The suit follows an earlier case that Intel filed against Fortress in October. Intel withdrew that suit and on Wednesday filed a new version in the US District Court for the Northern District of California with Apple joining as a plaintiff.

Intel and Apple allege that Fortress and firms it either owned or whose patent portfolios it effectively controlled - and which do not make any technology products - stockpiled patents for the primary purpose of suing technology companies and did so in a manner that violated US antitrust laws.

"Apple has suffered economic harm in the form of litigation costs and diversion of resources away from innovation to respond to these entities' serial nuisance suits," Apple wrote in the complaint.

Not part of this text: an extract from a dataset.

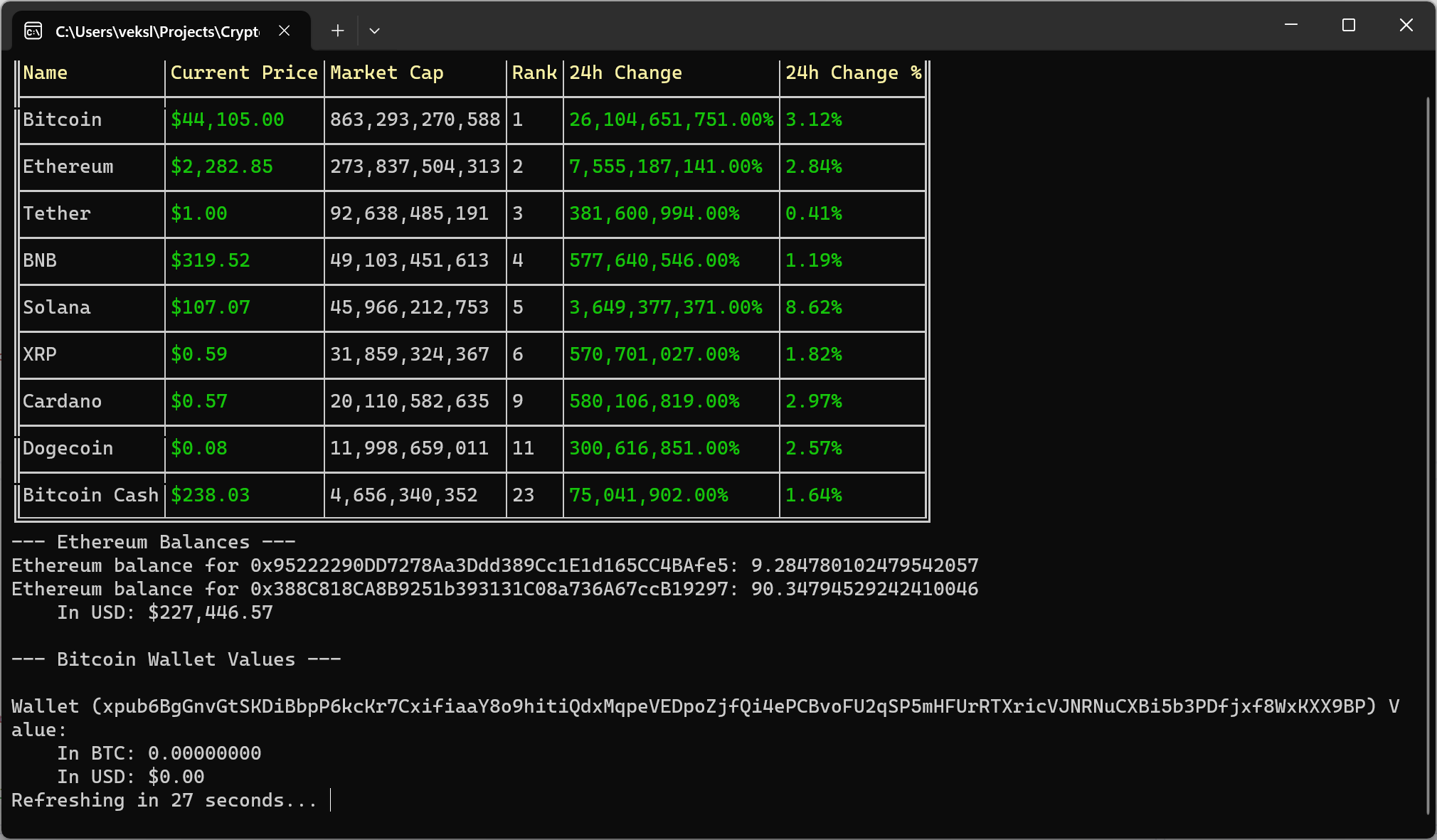Click the Bitcoin Cash row
1437x840 pixels.
click(x=90, y=494)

Fortress and Japanese parent SoftBank did not immediately respond to a request for comment. When Intel filed the similar lawsuit in October, a Fortress spokesman told Reuters the company was "confident in our business practices and our legal position and view this lawsuit as meritless".

In the filing on Wednesday, Apple said firms connected to Fortress had filed at least 25 lawsuits against the iPhone maker demanding US$2.6 billion to US$5.1 billion in damages. One of the suits, Apple wrote in its filing, alleged that Apple violated a step-counting patent in its devices with health-tracking apps.

Two Fortress-connected firms, Uniloc USA and Uniloc Luxembourg, "have disclosed that they believe they are entitled to damages of between US$1.41 and US$2.75 per Apple product, for total damages in the range of US$375 to US$732 million," Apple wrote in its complaint.

"The apparent precision of the per-unit damages request is a facade; Uniloc USA and Uniloc Luxembourg simply adopted the amounts that Apple sought from Samsung in litigation for Apple's patents," Apple wrote, referring to South Korea's Samsung Electronics.

Intel said it could not comment beyond the court filing. Apple did not immediately respond to a request for comment.